#### [EXTRACTED RECORDS]
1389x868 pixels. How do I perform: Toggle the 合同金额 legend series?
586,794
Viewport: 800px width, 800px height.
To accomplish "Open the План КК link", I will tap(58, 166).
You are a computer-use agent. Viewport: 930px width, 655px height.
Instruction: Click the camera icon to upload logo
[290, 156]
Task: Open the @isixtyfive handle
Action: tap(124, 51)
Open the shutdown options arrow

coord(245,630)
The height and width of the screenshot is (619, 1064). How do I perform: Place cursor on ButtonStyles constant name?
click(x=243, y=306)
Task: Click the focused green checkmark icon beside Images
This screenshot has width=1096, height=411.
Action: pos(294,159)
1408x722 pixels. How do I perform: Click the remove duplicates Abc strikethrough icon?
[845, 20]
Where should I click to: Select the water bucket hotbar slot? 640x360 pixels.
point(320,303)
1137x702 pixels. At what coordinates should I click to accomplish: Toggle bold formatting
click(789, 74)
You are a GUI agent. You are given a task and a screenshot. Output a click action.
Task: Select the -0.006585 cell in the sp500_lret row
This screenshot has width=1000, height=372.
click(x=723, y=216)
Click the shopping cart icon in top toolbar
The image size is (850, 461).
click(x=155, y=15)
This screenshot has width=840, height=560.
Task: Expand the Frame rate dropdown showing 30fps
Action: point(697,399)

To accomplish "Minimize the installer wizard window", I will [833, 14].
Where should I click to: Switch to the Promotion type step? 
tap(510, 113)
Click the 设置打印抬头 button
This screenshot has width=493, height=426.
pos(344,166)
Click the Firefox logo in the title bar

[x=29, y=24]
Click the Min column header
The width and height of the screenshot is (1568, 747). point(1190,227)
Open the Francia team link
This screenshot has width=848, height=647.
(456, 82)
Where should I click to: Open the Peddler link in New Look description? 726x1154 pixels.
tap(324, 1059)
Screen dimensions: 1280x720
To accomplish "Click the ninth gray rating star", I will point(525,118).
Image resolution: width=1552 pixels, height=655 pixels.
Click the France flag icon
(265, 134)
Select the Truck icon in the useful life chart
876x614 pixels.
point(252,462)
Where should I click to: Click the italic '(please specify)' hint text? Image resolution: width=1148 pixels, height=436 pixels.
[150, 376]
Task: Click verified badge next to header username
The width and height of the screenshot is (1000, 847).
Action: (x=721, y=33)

#### [TASK DESCRIPTION]
Across the data shown above, how many lines carry the string "will"? Reply with the figure by itself.

#### [SOLUTION TO THIS PROBLEM]
3